I can easily identify his voice with the author of Psalm 102. “Mine enemies reproach me all the day; and they that are mad against me are sworn against me.” 

This psalm is written in much affliction, but ends with a powerful narration of God’s promised kingdom. It’s an assurance of hope to be fulfilled, a new song we will be singing one day after this exile comes to a final end. There is so much relief when we look upon the finished work of God, and the promise guaranteed to be kept instead of our own unfinished work. I am no artist but I have an artist Father. I am no creator but I have a Father who created all creations. I am relieved from my self-designated duty of creating some piece of writing. I hold no such duty. The world won’t break down because I did not produce my masterpiece. The only masterpiece I am required to produce is my praise and I praise my holy Father, my Lord, and the holy family that will last forever.

All things will parish except the heavenly things. I hope in the Lord, in the kingdom of heaven to come, but not in the Writing. I did once in my young days. I thought then that it’s either writing or death. Had I kept that destructive idea any longer, I wouldn’t  be here today writing.

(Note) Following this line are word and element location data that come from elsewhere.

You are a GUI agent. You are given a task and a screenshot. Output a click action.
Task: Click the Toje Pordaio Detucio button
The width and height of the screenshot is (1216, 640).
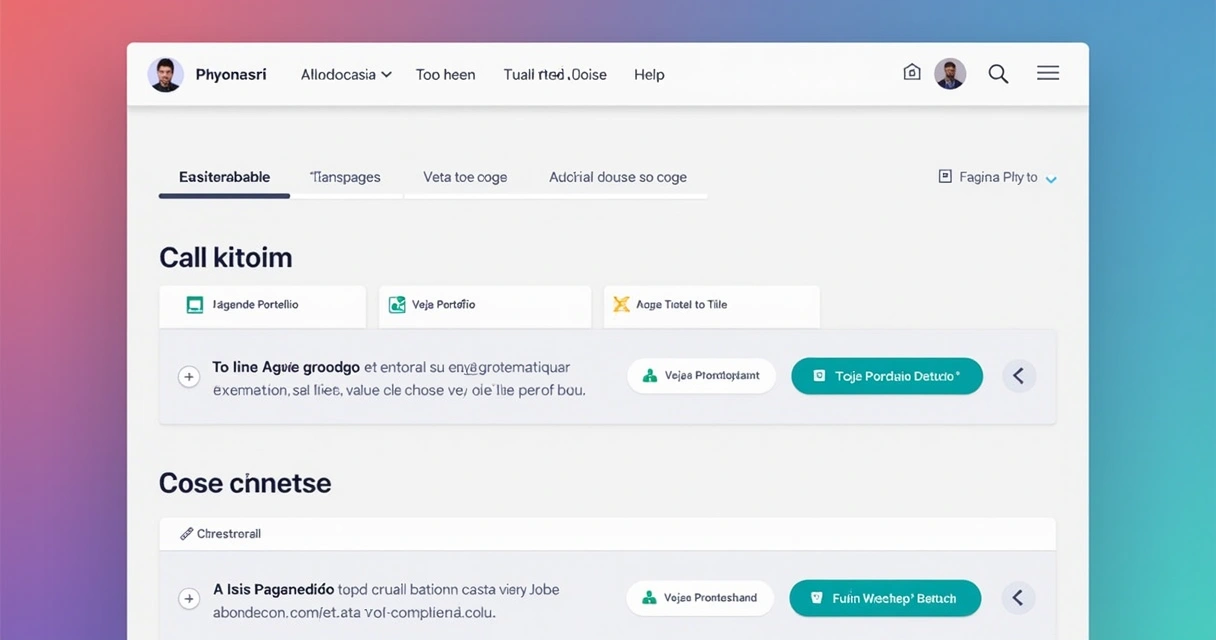886,376
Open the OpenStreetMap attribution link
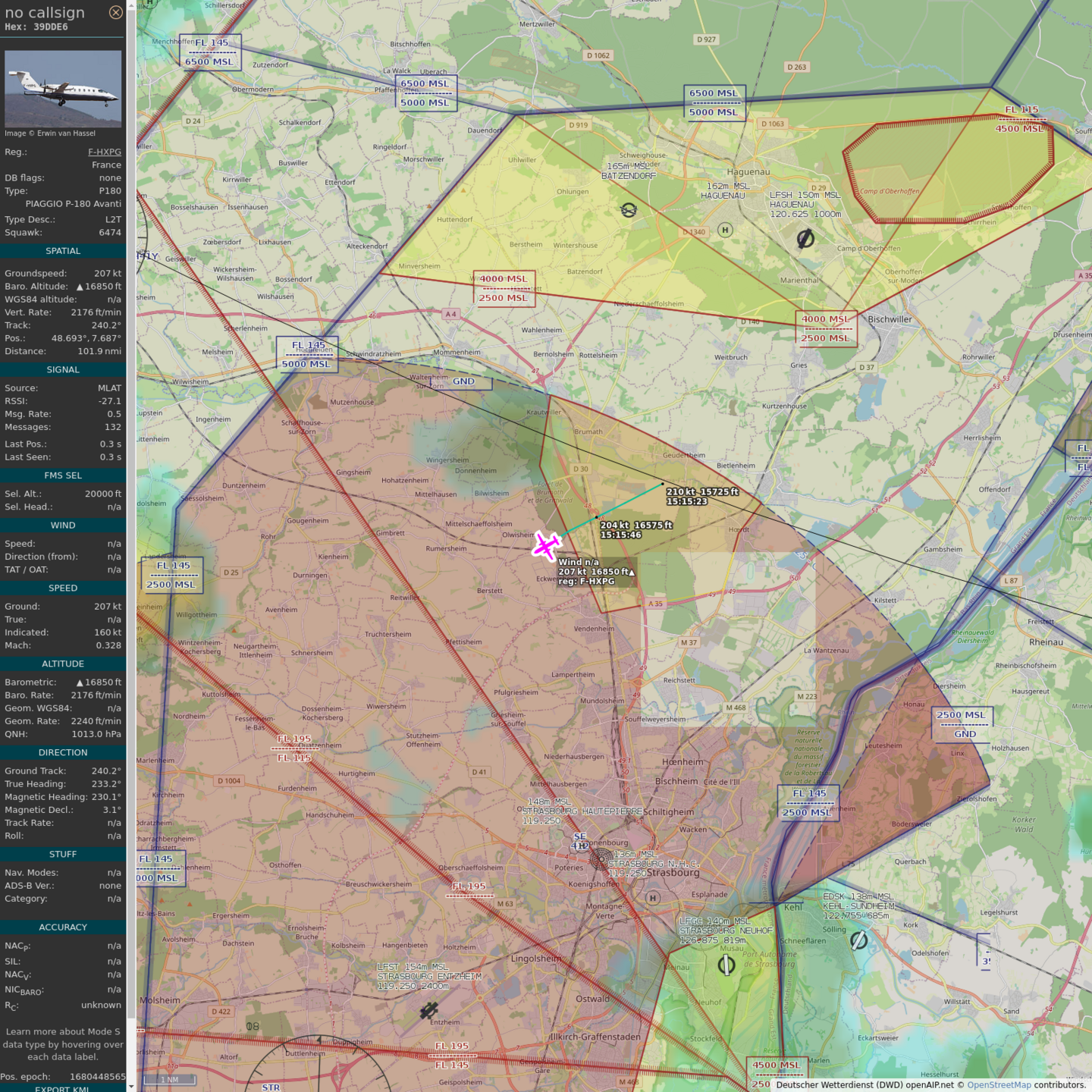The height and width of the screenshot is (1092, 1092). [998, 1085]
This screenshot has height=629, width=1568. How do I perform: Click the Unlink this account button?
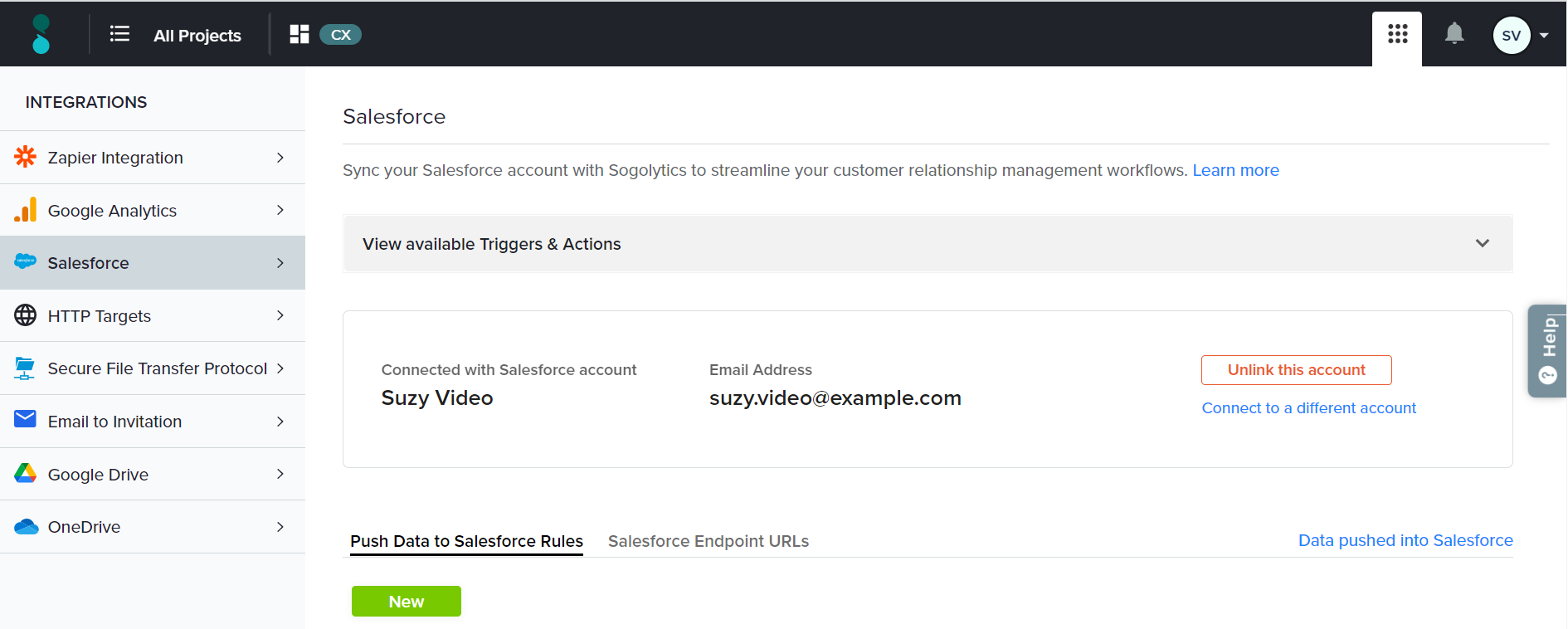click(1296, 370)
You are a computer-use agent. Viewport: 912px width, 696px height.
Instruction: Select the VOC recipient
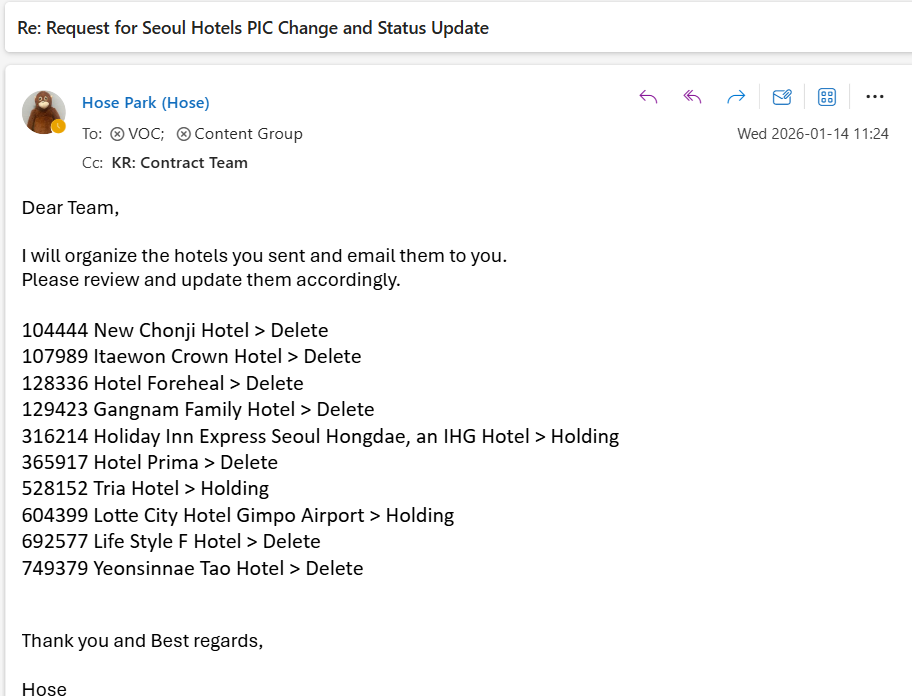tap(145, 134)
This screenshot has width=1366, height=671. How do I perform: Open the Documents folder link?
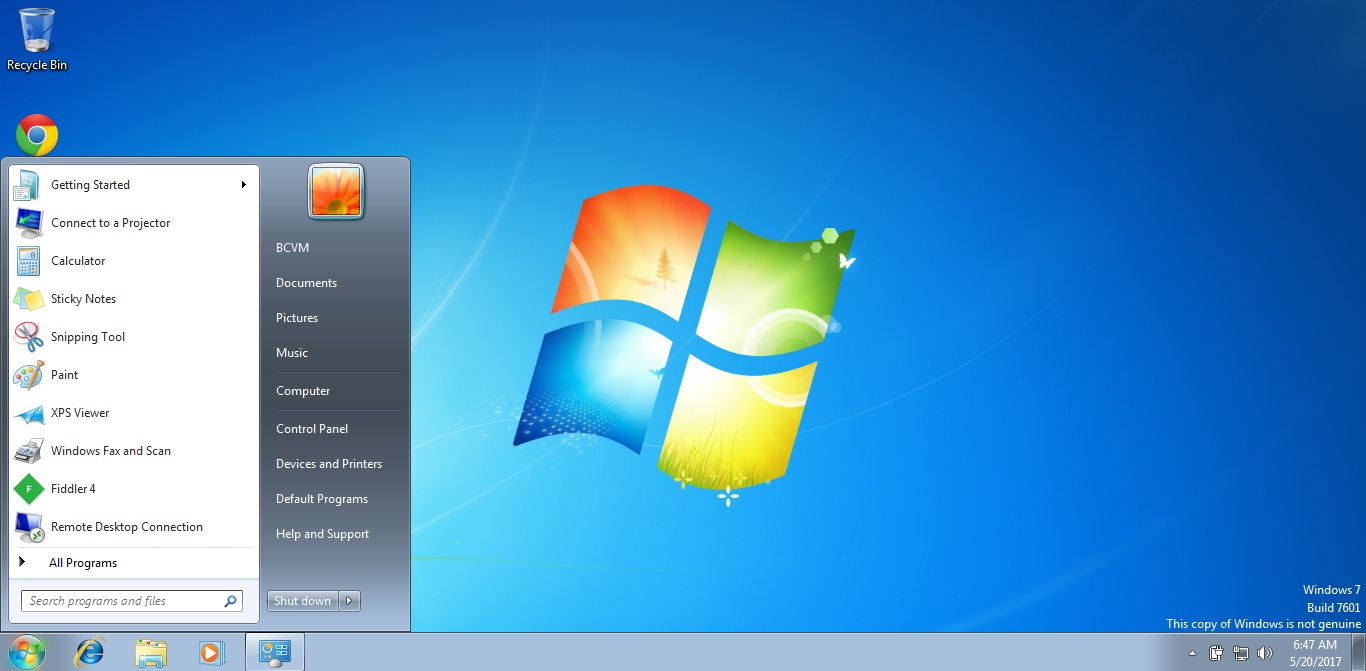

“O God, you are my God; earnestly I seek you;

my soul thirsts for you;

my flesh faints for you,

as in a dry and weary land where there is no water.

So I have looked upon you in the sanctuary,

beholding your power and glory.

Because your steadfast love is better than life,

my lips will praise you.

So I will bless you as long as I live;

in your name I will lift up my hands.”

Ps 63:1-5


4 Comments Add yours

  1. Nicholas says:

    Philippians 3:7-11 is what came to my mind, reading this. Lovely post.


  2. lilyboat says:

    Perfect one! Thank you!

    Everything is a loss indeed when compared to the greatness of knowing Christ. Once you acquire that heavenly knowledge, nothing else matters.

  3. Beautiful, lilyboat. Psalm 63 is one of the psalms prayed in the Liturgy of the Hours. It’s a beautiful way of expressing our longing for a relationship with God.

  4. lilyboat says:

    It was a passage the Lord gave me during the morning prayer service so I used it in my story. Bible is filled with many, many beautiful expressions! Best book ever.